But dissenters vow to continue battle against
The Romano lithium mine, proposed for Montalegre, in Portugal’s northern district of Vila Real, has obtained a favourable conditional Environmental Impact Statement (DIA) from the Portuguese Environment Agency (APA), according to the document consulted by Lusa today.
According to the document, APA’s decision is “conditionally favourable for mining operations and for solution two (to the south-east of the mining area) for the location of the waste facility”.
APA adds that “it has not been possible to identify, in the context of this Environmental Impact Assessment (EIA) procedure, any location that is currently considered viable for the mining annexes complex (CAM)“, which includes the refinery, washing plant and administrative buildings.
The concession covers a total area of 825.4 hectares in the village of Morgade, in the municipality of Montalegre, in the district of Vila Real.
The “Concession for the Exploration of Lithium Mineral Deposits and Associated Minerals – Romano” project, proposed by Lusorecursos Portugal Lithium (a company with a degree of notoriety) is aimed at the exploration of lithium mineral deposits and their transformation. It proposes mixed open-cast and underground mining and foresees a useful life of 13 years, which may be extended.
The project includes, in addition to the mining and extraction waste disposal area, the refinery within the CAM, where the raw ore will be processed. (Portugal currently has no refineries for lithium).
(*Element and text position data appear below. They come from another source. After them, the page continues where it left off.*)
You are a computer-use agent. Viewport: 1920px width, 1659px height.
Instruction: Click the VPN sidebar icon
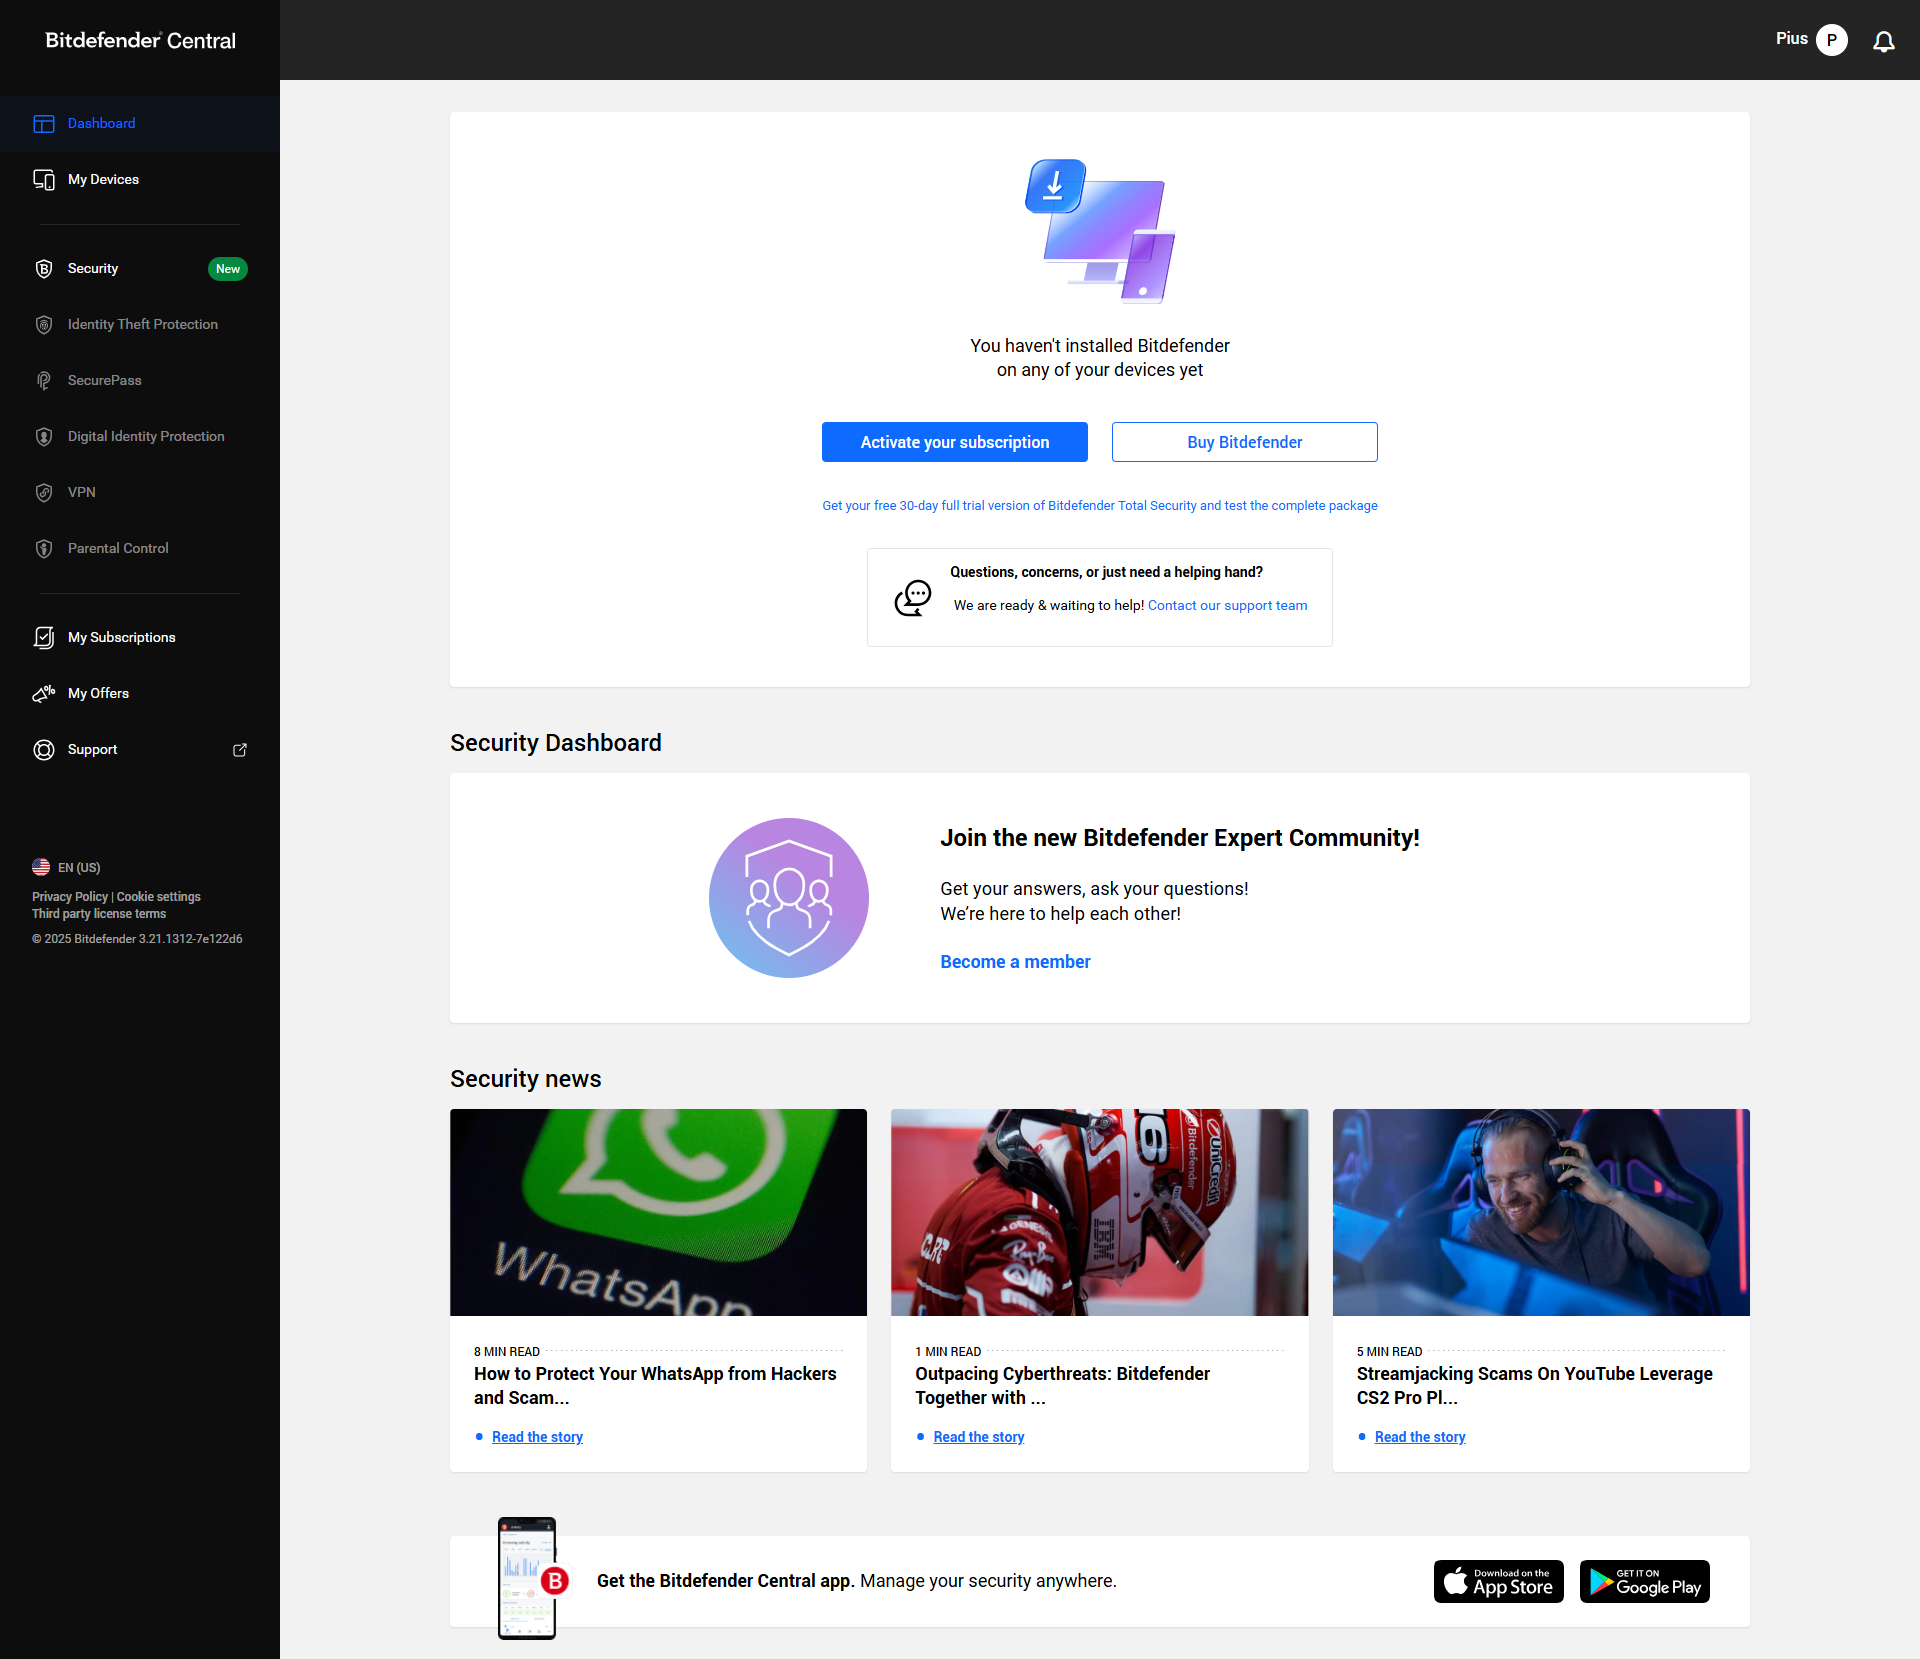(44, 493)
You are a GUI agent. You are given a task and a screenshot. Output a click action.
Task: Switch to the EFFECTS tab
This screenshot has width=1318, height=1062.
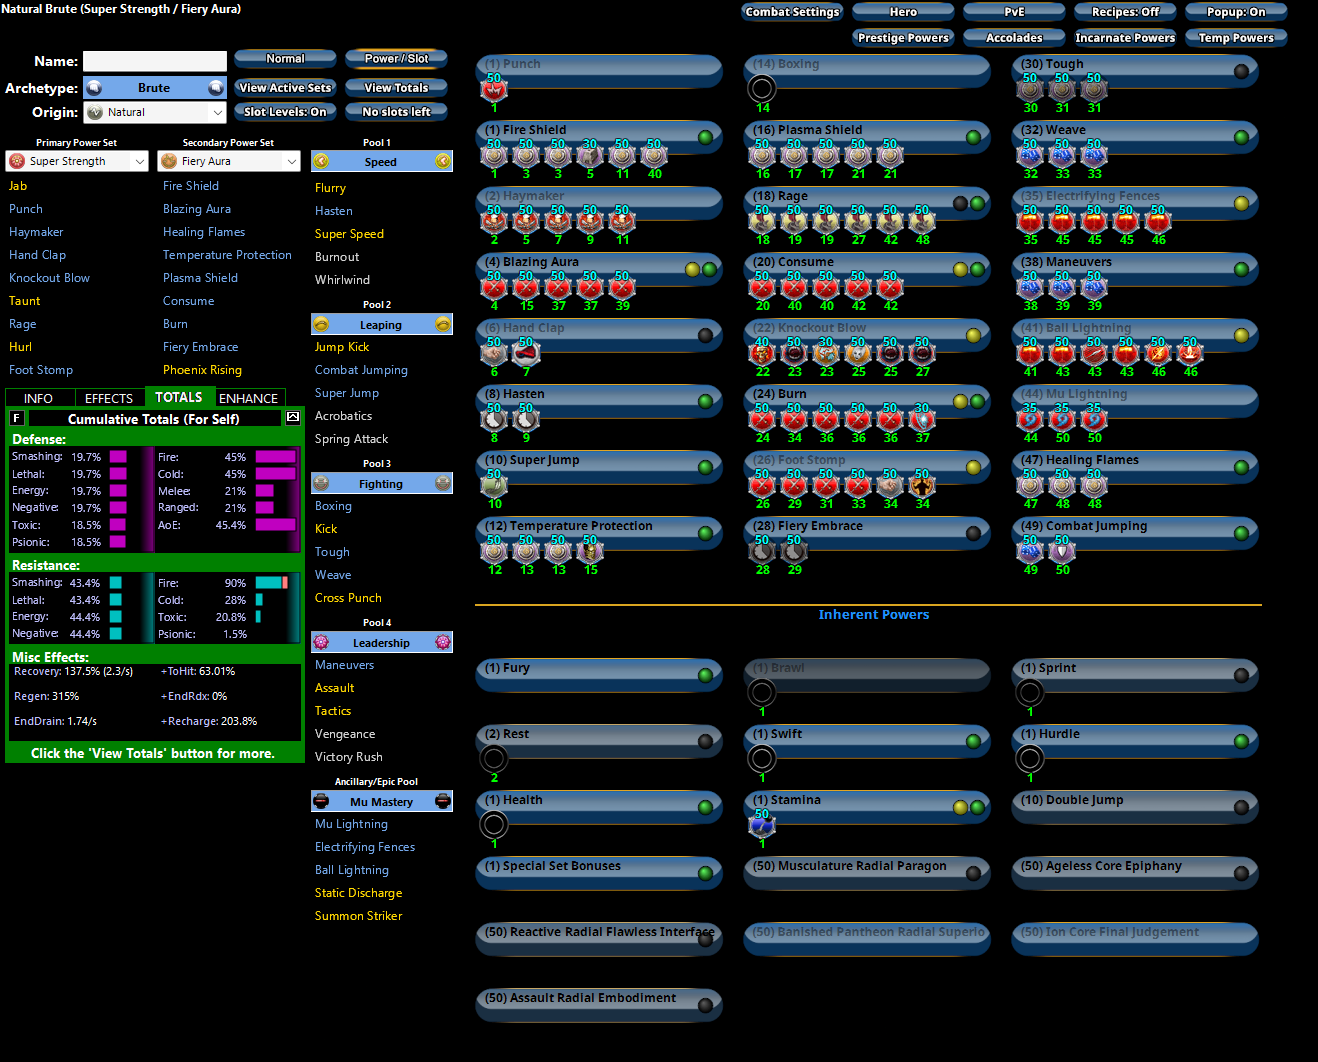pyautogui.click(x=108, y=398)
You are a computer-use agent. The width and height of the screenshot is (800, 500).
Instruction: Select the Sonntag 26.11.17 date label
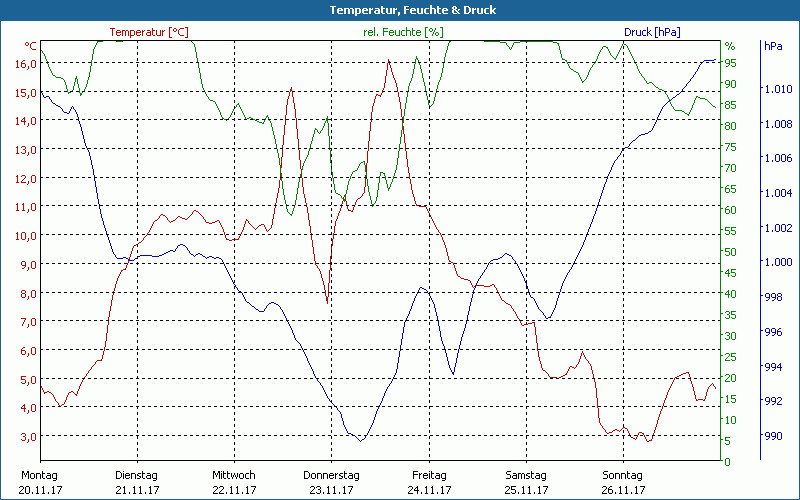tap(623, 482)
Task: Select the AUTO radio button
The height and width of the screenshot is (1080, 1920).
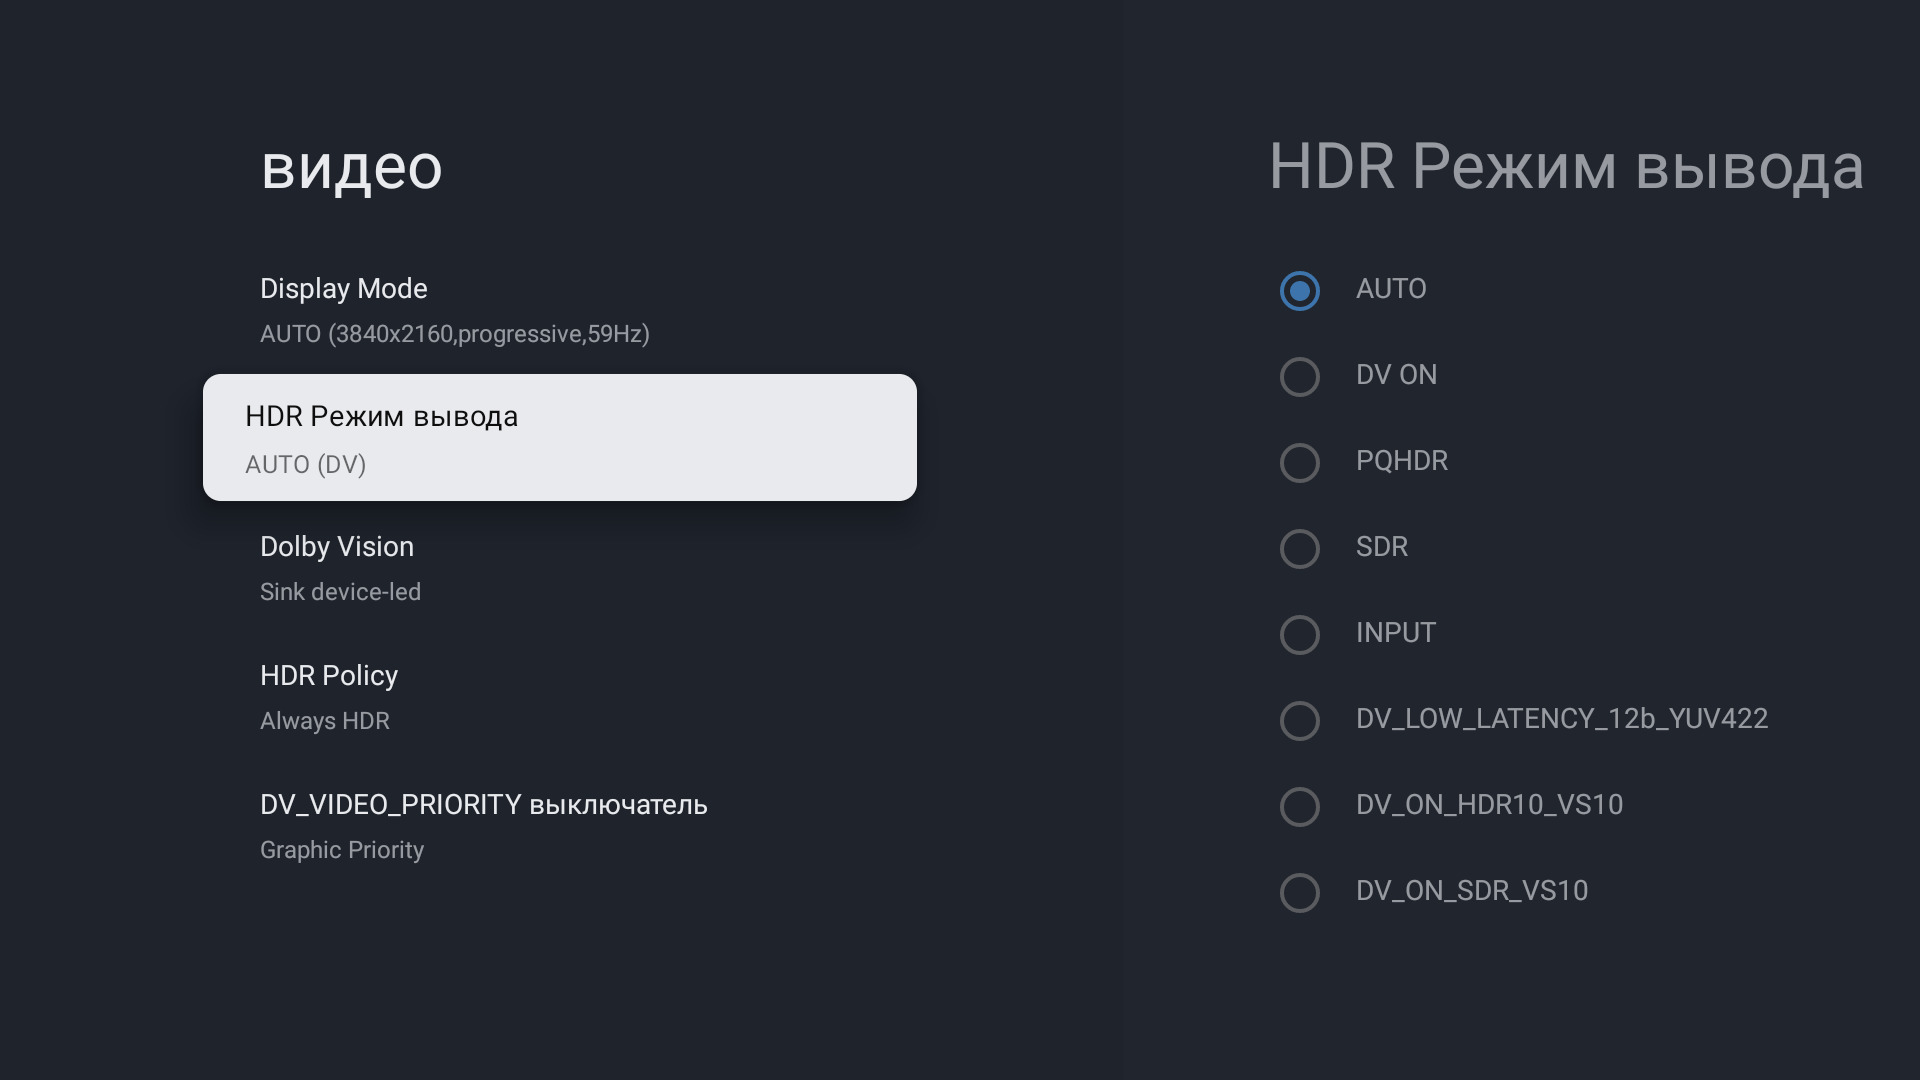Action: coord(1299,291)
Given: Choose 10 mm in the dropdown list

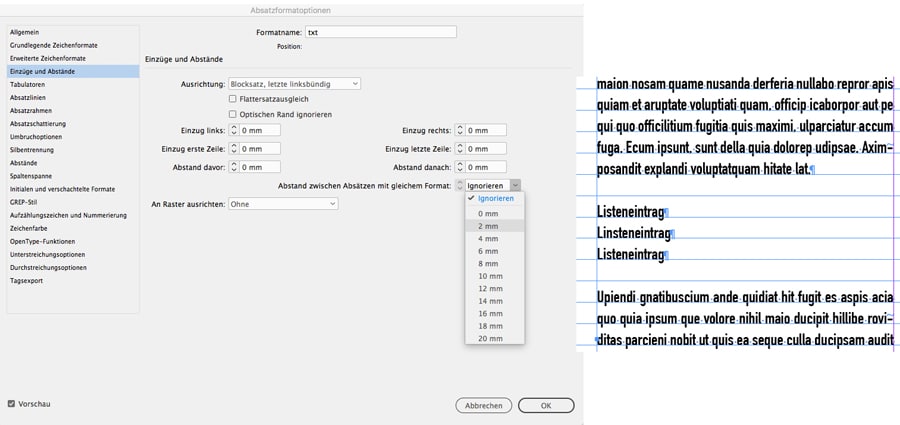Looking at the screenshot, I should (x=490, y=276).
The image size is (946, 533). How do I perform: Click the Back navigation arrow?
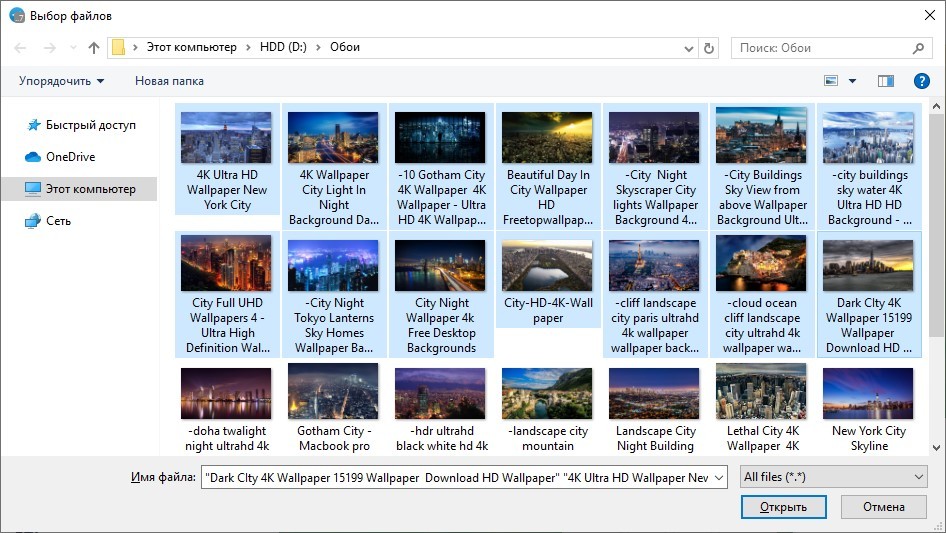coord(21,48)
Between June and July, a modification to the project was under public consultation with the aim of analysing the locations of the mining annexes complex, as well as the environmental minimisation and compensation measures with an impact on the Iberian wolf population.
According to the Environmental Impact Statement, the project’s conditions include the payment of financial compensation by Lusorecursos to the local council of Montalegre.
The Environmental Impact Statement also states that the location of the CAM “should be further analysed under an independent EIA procedure“, which should take place in the same municipality and preferably in the location corresponding to solution A, if “the situation of incompatibility of the project with the Montalegre Municipal Master Plan (PDM) is overcome” and “it is possible to demonstrate, in the context of the prevention of serious accidents, the compatibility of the project with the current and planned uses for the surroundings of the establishment”.
If this is also possible, the company must ensure that the impacts of the project on the lifestyle and quality of life of the affected communities are adequately minimised and compensated for, specifically by providing monetary compensation to enable the purchase of new housing (including land and construction) and/ or compensation for the direct or indirect loss of productivity of agricultural or livestock production, including the subsequent abandonment of the land (which detractors say is inevitable).
In solution A, the CAM is located to the north, outside the concession area, in a flat area that allows quick access for the disposal of the lithium hydroxide produced.
According to the Environmental Impact Statement, if solution A is submitted to the EIA procedure, this could take place during the implementation project phase.
The project proposes 141 minimisation measures, to be implemented in the various phases of implementation as well as various monitoring programmes, such as impacts on water resources, air quality, noise, vibrations, soil and socioeconomics, the Barroso Agrosilvopastoral System (classified as a world agricultural heritage site) and the Iberian wolf.
In the Covas do Barroso area, in the neighbouring municipality of Boticas, the Barroso mine, which the Savannah company wants to exploit, was the first lithium project in Portugal to obtain a favourable Environmental Impact Statement, which is also conditional.
This favourable conditional Environmental Impact Statement is “official recognition of the validity” of the mining project and refinery, said Ricardo Pinheiro, CEO of Lusorecursos, today – bypassing the fact that the refinery issue appears still far from settled.
Pinheiro described the decision as “a victory for Montalegre and for Lusorecursos“.
His opinion needless to say is not wholeheartedly endorsed by environmentalists, nor a hard-core of local people.
Armando Pinto, one of the founders of the association “Montalegre com Vida” (Montalegre with Life) told ECO online recently that his members believe the mine will be “an accelerator for desertification of the region which, at the moment, is in a situation of frank development. The area of the dam was seeing houses being restored for tourism, but investors now are pulling out because they have heard of the mine”.
Eco-associations like ZERO too are full of reservations, suggesting the relatively short time-span for the project is “very limited to bring people” to the region permanently. “This is an industry that requires specialised labour: workers will have to come from other parts of the country” a source for ZERO told ECO – Armando Pinto adding, “and they will leave every weekend…”
Whatever the truth, the situation today is what it is.
ECO’s comprehensive report concludes that dissenters still believe the mine will never happen: “There are various compensations written in” to APA’s go ahead. “But they are not sufficient to overcome the arguments against from the point of view of the population which continues to want the project far from its back hard.
“We are convinced it will never happen. And we will do everything of everything” to ensure this outcome. “From APA and the government we don’t expect anything. But we can appeal to the national courts, and the European courts. We will not give up” guarantees Armando Pinto”.